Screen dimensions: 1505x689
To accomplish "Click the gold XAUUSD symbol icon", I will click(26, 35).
....
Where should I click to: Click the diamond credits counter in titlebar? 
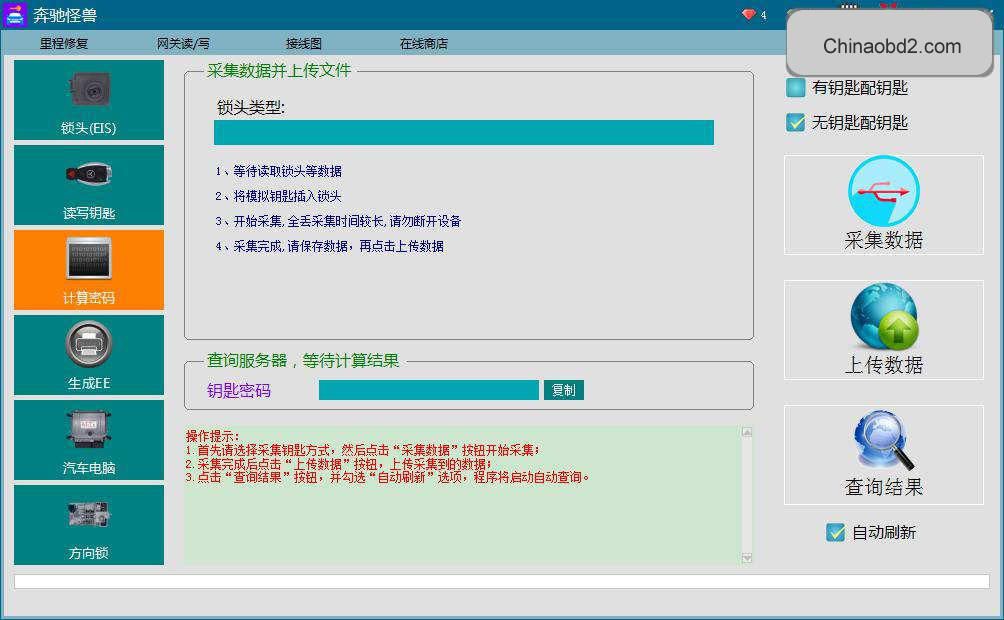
....
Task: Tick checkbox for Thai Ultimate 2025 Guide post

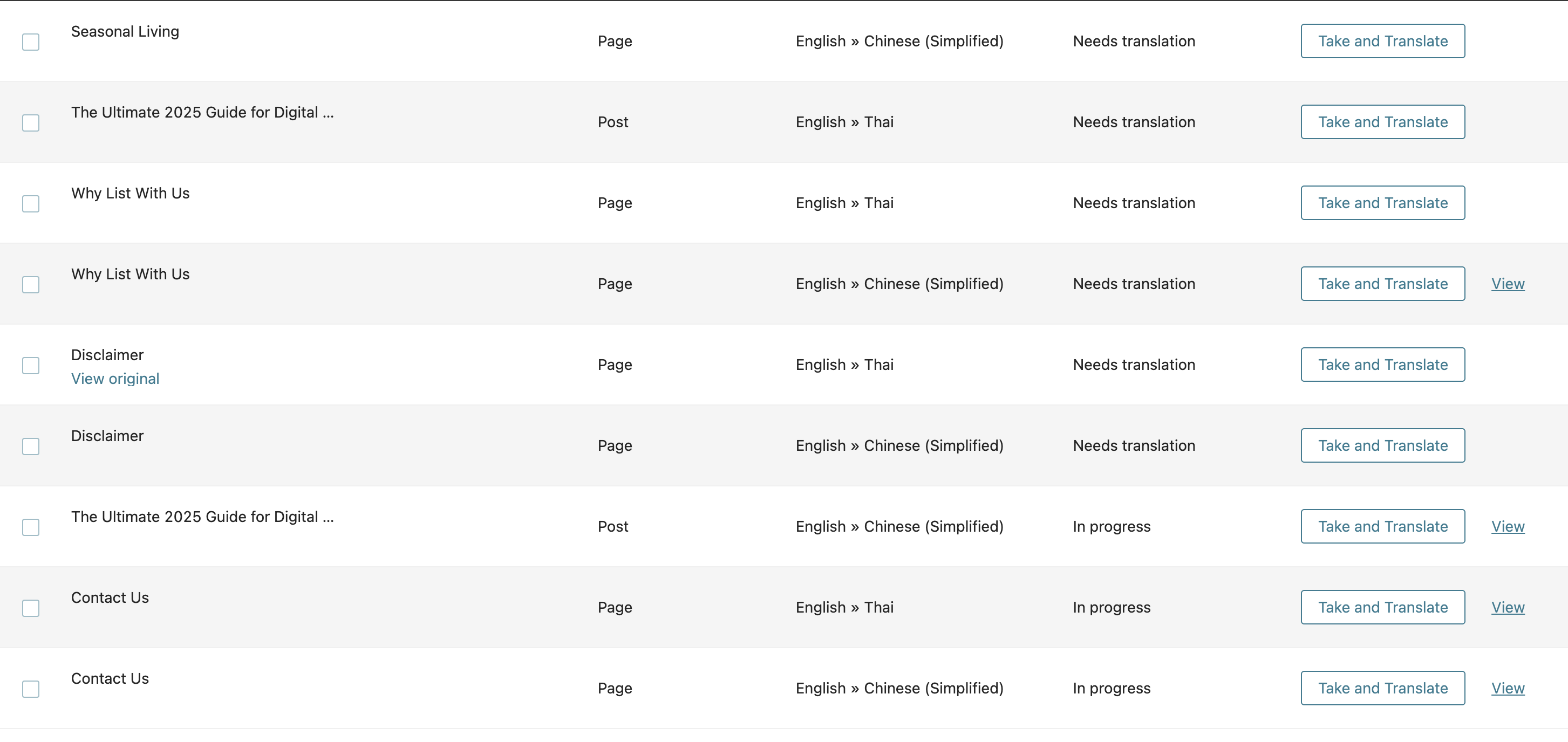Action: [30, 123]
....
== Exercise objective ==
If a line of the material contains the word "click", pick it out and copy it.

== Completed task ==
To accomplish "Click the gold XAUUSD symbol icon", I will click(26, 35).
Where should I click to: Click the diamond credits counter in titlebar? 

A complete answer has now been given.